Open-source deep-learning framework for building, training, and fine-tuning deep learning models using state-of-the-art Physics-ML methods
https://developer.nvidia.com/modulus
Apache License 2.0
791 stars 165 forks source link

🐛[BUG]: PyTorch DDP Fails for CorrDiff training before the training starts #523

Closed pgarg7 closed 1 month ago

pgarg7 commented 1 month ago

Version

Modulus 24.04

On which installation method(s) does this occur?

Docker

Describe the issue

PyTorch DDP throws an error about converting group to int resulting into an overflow when there is a multi-GPU training for CorrDiff. The network and its weights are all fine as I checked each rank's network parameters in the log file.
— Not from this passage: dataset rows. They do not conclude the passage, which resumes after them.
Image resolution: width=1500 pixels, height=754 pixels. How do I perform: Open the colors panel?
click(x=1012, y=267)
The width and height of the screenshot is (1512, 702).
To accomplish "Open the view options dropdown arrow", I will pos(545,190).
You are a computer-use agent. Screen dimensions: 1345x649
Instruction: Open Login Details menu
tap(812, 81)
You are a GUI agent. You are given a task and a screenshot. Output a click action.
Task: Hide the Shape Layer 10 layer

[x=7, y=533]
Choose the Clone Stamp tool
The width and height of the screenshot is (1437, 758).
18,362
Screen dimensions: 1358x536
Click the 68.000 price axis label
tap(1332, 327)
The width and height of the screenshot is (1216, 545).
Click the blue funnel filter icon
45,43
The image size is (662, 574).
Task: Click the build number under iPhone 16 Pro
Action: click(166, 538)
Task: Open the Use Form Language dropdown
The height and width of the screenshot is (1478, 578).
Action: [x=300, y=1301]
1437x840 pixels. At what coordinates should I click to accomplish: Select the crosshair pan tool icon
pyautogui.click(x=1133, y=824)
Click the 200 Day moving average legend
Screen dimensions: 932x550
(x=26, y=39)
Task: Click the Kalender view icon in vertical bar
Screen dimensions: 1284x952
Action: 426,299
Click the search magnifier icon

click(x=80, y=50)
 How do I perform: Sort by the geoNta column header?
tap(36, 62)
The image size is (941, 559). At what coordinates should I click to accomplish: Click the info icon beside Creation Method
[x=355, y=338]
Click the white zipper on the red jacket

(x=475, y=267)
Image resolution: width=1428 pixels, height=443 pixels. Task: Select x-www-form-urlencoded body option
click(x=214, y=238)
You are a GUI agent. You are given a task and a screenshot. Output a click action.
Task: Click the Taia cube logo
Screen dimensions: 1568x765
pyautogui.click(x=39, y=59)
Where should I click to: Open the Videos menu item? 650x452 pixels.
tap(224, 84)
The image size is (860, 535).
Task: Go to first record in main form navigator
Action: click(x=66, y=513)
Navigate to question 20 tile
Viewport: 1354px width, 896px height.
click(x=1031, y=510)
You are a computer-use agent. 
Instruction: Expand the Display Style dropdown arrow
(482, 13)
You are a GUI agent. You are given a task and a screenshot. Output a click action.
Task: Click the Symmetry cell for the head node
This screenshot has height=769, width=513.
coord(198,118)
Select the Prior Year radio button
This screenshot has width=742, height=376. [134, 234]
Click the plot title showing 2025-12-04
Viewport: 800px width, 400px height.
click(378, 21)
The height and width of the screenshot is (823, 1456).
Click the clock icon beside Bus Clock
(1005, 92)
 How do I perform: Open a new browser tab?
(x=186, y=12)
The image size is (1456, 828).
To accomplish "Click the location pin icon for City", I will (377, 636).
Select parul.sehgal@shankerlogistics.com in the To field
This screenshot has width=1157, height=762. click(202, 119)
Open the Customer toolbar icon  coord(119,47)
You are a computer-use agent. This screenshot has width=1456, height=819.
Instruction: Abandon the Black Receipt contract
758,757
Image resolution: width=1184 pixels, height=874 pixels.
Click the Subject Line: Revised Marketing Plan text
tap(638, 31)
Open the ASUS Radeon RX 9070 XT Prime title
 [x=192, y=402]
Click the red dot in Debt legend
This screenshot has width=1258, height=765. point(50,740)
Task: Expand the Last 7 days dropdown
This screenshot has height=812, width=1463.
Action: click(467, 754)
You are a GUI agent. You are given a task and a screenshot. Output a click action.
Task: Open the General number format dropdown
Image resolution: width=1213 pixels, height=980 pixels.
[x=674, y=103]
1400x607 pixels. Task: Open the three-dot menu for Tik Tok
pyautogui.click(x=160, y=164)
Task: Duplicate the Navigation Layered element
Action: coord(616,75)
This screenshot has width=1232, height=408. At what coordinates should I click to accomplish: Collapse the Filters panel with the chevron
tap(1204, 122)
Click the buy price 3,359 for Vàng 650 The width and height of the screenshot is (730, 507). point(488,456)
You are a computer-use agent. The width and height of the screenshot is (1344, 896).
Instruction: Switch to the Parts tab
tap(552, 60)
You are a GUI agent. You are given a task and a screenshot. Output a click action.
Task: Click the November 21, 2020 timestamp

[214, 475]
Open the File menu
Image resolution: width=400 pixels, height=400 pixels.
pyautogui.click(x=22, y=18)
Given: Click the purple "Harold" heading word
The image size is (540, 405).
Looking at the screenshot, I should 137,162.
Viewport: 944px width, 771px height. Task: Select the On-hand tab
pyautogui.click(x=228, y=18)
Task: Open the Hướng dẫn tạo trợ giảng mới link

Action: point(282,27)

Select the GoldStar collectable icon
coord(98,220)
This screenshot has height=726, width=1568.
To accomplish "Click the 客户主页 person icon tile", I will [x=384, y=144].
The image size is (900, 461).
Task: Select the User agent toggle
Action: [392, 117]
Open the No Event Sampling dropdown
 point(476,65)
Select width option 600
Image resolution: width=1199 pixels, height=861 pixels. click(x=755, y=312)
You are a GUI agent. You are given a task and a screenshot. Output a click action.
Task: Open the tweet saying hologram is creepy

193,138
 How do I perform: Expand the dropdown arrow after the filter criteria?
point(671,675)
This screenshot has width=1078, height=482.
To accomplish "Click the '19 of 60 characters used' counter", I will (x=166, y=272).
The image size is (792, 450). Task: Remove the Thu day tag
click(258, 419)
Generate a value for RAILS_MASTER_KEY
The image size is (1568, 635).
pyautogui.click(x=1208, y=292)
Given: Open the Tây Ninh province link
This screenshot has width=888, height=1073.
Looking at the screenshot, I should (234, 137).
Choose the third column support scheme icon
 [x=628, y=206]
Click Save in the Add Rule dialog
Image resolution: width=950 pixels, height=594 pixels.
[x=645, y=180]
As pointed out on the slack channel, the issue is most likely due to not specifying wandb group while initializing on rank 0.

Minimum reproducible example

if dist.world_size > 1:
     ddp = DistributedDataParallel(
            net,
            device_ids=[dist.local_rank],
            broadcast_buffers=True,
            output_device=dist.device,
            find_unused_parameters=dist.find_unused_parameters,
        )
else:
     ddp = net

Relevant log output

Traceback (most recent call last):
  File "/lustre/fs4/portfolios/coreai/users/piyushg/modulus/examples/generative/corrdiff/train_goes.py", line 346, in main
    training_loop_goes.training_loop(
  File "/lustre/fs4/portfolios/coreai/users/piyushg/modulus/examples/generative/corrdiff/training/training_loop_goes.py", line 184, in training_loop
    ddp = DistributedDataParallel(
  File "/usr/local/lib/python3.10/dist-packages/torch/nn/parallel/distributed.py", line 798, in __init__
    _verify_param_shape_across_processes(self.process_group, parameters)
  File "/usr/local/lib/python3.10/dist-packages/torch/distributed/utils.py", line 269, in _verify_param_shape_across_processes
    return dist._verify_params_across_processes(process_group, tensors, logger)
  File "/lustre/fs4/portfolios/coreai/users/piyushg/modulus/examples/generative/corrdiff/train_goes.py", line 346, in main
    training_loop_goes.training_loop(
  File "/lustre/fs4/portfolios/coreai/users/piyushg/modulus/examples/generative/corrdiff/training/training_loop_goes.py", line 184, in training_loop
    ddp = DistributedDataParallel(
  File "/usr/local/lib/python3.10/dist-packages/torch/nn/parallel/distributed.py", line 798, in __init__
    _verify_param_shape_across_processes(self.process_group, parameters)
  File "/usr/local/lib/python3.10/dist-packages/torch/distributed/utils.py", line 269, in _verify_param_shape_across_processes
    return dist._verify_params_across_processes(process_group, tensors, logger)
RuntimeError: value cannot be converted to type int without overflow

Environment details

Enroot import docker://nvcr.io/nvidia/modulus/modulus:24.04
mnabian commented 1 month ago

Confirmed that specifying the group arg upon initializing wandb fixes this issue.